• ENTRIES PROVIDED:
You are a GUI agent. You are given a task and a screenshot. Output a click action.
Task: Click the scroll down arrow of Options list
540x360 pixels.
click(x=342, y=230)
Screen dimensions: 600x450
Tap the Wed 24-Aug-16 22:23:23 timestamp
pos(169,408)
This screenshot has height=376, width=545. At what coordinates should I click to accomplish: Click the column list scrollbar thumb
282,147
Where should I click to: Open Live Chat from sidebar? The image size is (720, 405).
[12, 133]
...
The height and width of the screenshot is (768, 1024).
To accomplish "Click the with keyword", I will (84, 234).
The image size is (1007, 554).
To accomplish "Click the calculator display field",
==
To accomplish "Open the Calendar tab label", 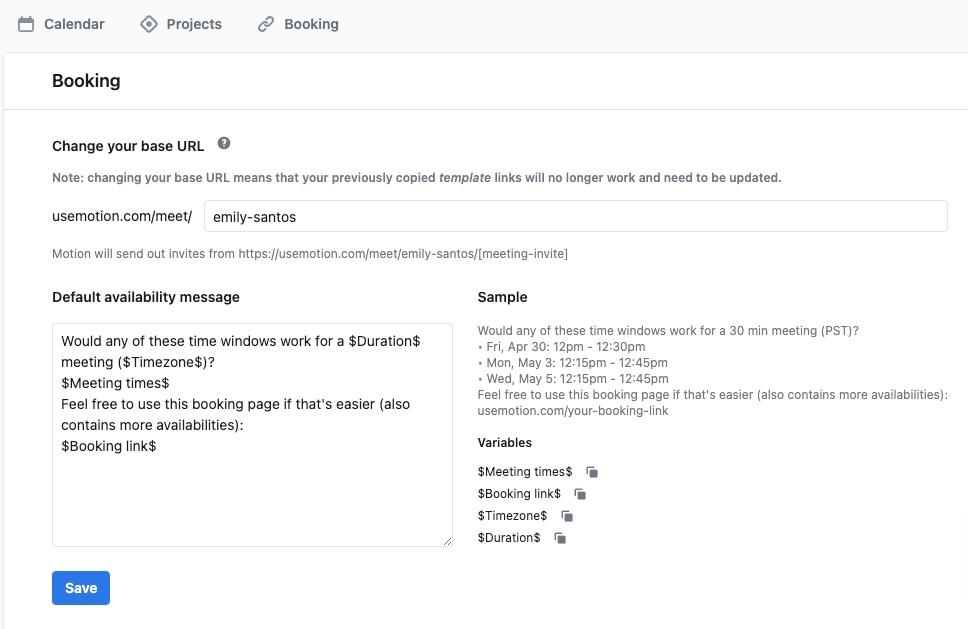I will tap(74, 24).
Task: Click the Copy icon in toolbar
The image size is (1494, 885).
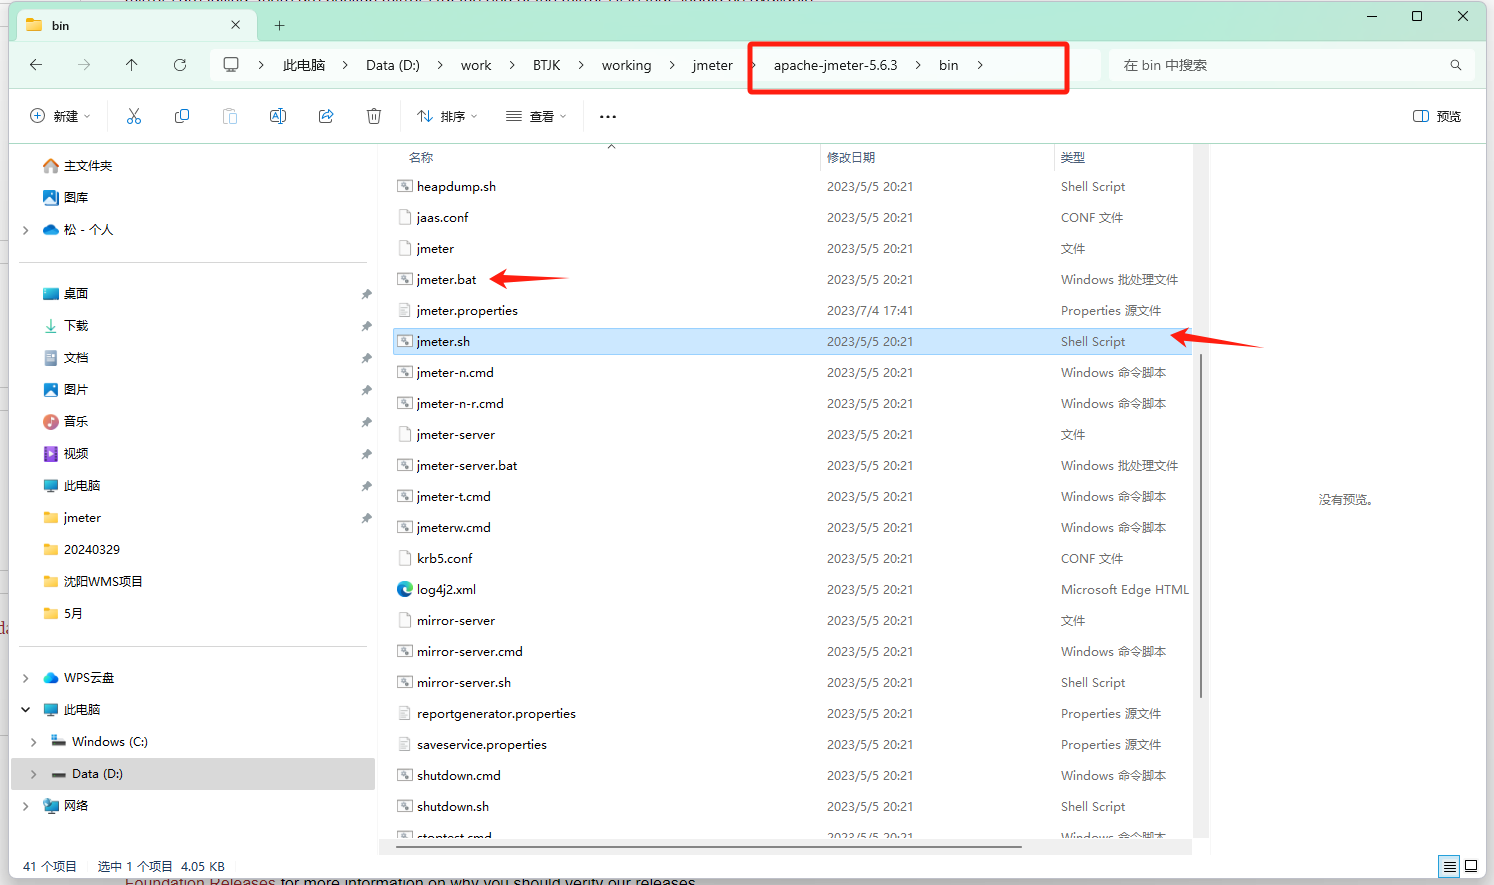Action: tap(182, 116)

• EXERCISE: Could you return exactly the stretch of the data above that starts at the line with "The height and" and ends at the line with "the calculator display", both lines included?

• EXERCISE OUTPUT:
The height and width of the screenshot is (768, 1024).
To accomplish "Click the with keyword", I will (84, 234).
The image size is (1007, 554).
To accomplish "Click the calculator display field",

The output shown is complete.